**QUOTED PASSAGE**

====

Note
Screenshots may differ slightly depending on software version.
In this tutorial you will get an introduction to response surface methods (RSM) at its most elementary level – only one factor. If you are in a hurry, skip the “Note” sections. These are intended only for those who want to spend more time and explore things.
Note
It will be assumed that at this stage you’ve mastered many basic features by completing the preceding tutorials. At the very least you ought to first do the One-Factor Categoric tutorials, basic and advanced, before starting this one.
The data for this one-factor tutorial, shown below, comes from RSM Simplified (Mark J. Anderson and Patrick J. Whitcomb, 2005, Productivity, Inc., New York: Chapter 1)
x: Departure (minutes) |
y: Drive time (minutes) |
---|---|
0 |
30 |
2 |
38 |
7 |
40.4 |
13 |
38 |
20 |
40.4 |
20 |
37.2 |
33 |
36 |
40 |
37.2 |
40 |
38.8 |
47.3 |
53.2 |
Commuting times as a function of when the driver leaves home
The independent (x) variable (factor) is the departure time for Mark’s morning commute to work at Stat-Ease, Inc. Time zero (x=0) represents a 6:30 A.M. start, so for example, at time 40, the actual departure is 7:10 A.M. Mark wants to quantify the relationship between time of departure and the length in minutes of his commute – the response “y.”
Let’s begin by setting up this one-factor RSM experiment in Stat-Ease. Be forewarned, we must do some editing of the design to deal with some unplanned events in the actual execution. Fortunately, the software allows for such revising in the experimental design layout and deals with any repercussions in the subsequent analysis.
Start the program and click New Design.
You now see a number of design options at the left of your screen. Click Response Surface to expand it. Then select Optimal design and change Numeric factors to 1.
Note
Explore other response surface design options: Note that the first two designs on this tab — the Central Composite and Box-Behnken – do not support experiments on only one factor. Work through the Multifactor RSM Tutorial to explore program tools from multiple-factor response surface methods.
Your screen should now look like the one shown below.
Now enter, for factor A, the Name, Units, L[1], and L[2] inputs as shown below.
Press Next to continue to the optimal algorithm configuration screen.

====

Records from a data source

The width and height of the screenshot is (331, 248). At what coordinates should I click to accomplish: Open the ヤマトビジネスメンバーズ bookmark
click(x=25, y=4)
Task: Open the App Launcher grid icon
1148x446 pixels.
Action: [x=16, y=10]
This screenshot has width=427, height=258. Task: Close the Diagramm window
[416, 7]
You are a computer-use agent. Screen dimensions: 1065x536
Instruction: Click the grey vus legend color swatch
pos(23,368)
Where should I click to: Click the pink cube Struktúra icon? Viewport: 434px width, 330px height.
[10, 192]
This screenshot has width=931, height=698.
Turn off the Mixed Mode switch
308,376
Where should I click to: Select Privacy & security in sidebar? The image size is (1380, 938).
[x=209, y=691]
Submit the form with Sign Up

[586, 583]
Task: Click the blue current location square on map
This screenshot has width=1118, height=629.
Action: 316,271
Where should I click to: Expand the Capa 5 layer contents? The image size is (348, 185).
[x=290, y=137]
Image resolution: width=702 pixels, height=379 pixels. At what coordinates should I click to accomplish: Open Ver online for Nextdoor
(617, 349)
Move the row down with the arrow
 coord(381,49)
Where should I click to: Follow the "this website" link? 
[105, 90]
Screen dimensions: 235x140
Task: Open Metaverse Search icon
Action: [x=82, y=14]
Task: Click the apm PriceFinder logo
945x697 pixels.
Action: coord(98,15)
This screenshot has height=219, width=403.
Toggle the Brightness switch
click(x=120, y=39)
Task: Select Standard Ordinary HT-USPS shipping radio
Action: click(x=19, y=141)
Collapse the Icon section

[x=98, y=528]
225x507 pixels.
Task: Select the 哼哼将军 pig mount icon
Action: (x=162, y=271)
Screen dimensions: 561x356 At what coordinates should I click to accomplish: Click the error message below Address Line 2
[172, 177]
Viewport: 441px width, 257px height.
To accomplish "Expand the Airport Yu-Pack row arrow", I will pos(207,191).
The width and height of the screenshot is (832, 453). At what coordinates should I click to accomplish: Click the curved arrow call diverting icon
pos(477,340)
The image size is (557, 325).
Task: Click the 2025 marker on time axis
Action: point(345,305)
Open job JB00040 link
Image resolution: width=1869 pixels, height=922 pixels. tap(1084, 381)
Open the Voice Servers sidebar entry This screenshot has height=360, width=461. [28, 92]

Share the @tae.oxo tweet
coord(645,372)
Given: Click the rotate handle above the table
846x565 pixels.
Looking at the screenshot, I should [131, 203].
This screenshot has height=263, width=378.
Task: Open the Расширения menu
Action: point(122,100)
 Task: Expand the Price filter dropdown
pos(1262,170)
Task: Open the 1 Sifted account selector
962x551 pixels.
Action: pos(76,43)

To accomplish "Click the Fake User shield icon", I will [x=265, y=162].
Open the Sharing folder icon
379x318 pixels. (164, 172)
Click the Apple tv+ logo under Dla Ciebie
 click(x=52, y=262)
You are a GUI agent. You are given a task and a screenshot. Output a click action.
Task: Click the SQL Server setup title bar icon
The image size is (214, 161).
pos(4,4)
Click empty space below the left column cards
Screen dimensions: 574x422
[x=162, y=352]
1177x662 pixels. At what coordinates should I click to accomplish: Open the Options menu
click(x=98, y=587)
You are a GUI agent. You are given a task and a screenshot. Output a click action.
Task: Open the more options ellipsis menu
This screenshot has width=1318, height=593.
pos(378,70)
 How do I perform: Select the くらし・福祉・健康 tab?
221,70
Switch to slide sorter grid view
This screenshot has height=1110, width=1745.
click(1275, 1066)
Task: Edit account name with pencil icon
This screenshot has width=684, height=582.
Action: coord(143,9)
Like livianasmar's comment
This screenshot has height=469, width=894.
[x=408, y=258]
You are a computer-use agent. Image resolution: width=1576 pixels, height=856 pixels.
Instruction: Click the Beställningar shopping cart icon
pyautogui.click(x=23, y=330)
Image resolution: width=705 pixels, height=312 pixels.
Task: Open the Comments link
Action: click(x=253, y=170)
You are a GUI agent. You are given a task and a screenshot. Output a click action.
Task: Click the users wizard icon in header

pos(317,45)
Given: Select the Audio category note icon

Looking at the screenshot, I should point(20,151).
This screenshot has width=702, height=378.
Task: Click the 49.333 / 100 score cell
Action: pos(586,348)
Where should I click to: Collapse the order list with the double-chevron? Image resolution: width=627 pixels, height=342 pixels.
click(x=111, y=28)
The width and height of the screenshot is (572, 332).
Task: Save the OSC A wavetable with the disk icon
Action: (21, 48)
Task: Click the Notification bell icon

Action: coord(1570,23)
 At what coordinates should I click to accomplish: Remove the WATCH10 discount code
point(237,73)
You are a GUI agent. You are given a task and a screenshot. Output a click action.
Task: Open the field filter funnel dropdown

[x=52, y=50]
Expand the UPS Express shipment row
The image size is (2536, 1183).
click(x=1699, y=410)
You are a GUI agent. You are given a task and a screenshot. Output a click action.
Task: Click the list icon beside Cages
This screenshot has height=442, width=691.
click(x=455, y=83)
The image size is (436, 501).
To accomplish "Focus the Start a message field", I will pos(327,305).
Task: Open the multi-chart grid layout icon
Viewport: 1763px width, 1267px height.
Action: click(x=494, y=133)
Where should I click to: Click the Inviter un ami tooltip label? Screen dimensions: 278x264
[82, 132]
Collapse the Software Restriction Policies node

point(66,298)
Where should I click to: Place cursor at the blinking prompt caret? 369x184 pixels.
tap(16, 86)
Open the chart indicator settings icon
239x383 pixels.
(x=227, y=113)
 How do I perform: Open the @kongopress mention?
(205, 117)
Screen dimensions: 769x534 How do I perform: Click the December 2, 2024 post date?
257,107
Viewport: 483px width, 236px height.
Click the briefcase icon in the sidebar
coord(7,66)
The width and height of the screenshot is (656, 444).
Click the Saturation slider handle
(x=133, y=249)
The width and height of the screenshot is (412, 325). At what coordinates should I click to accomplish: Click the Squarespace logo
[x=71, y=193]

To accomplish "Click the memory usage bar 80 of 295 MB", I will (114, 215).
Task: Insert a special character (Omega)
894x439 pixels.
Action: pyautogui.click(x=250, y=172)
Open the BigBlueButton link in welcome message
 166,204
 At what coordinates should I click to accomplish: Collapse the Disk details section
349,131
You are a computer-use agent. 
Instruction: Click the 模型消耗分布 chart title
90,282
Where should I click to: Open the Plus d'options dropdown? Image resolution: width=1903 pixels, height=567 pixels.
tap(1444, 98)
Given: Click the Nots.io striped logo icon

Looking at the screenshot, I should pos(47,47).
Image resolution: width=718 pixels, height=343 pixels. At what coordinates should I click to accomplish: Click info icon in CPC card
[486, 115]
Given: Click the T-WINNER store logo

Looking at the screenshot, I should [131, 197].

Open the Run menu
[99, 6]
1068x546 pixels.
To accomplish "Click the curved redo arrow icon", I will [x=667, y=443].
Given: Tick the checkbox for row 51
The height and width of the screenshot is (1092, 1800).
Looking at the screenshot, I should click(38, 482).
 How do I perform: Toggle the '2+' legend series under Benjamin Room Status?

====

**REQUIREMENTS**
a: Using the one-factor RSM tutorial, decide whether each statement agrees with it: (i) The Central Composite and Box-Behnken designs support experiments on only one factor. (ii) Time zero stands for a 6:30 A.M. departure. (iii) Readers short on time may skip the "Note" sections. For each, answer yes or no and quote the words that decide it.
b: Write the next part of the one-factor RSM tutorial, picking up after its final sentence.

**OUTPUTS IN ORDER**
a:
(i) No: "the Central Composite and Box-Behnken – do not support experiments on only one factor."
(ii) Yes: "Time zero (x=0) represents a 6:30 A.M. start"
(iii) Yes: "If you are in a hurry, skip the “Note” sections."

b:
Mark’s initial theory was that traffic comes in waves. In other words, traffic does not simply increase in a linear fashion as rush hour progresses. Instead, he hypothesized that traffic builds up, backs off a bit, and then peaks in terms of density of cars on the roads into town. Standard RSM designs, such as central composite (CCD) and Box-Behnken, are geared to fit quadratic models (refer to RSM Simplified for math details). Generally this degree of polynomial proves more than adequate for approximating the true response. But in this case, where the response may be ‘wavy,’ we will notch up to the third-order Model labeled Cubic.
Click on the Edit model… button and change the dropdown to Cubic, then press OK.
Notice that the number of runs increases from 13 to 14 after upgrading your model from its default of quadratic. Press Next to move on to the response entries. Now enter “Drive time” for the Name and “minutes” for the Units.
Press Finish to see the resulting design displayed in randomized run order.
Normally you’d now print your screen and use it as a procedure (recipe) sheet. However, since Mark already completed the experiment, we’ll load the data he gathered by using the Help, Tutorial Data menu and selecting Drive Time from the list.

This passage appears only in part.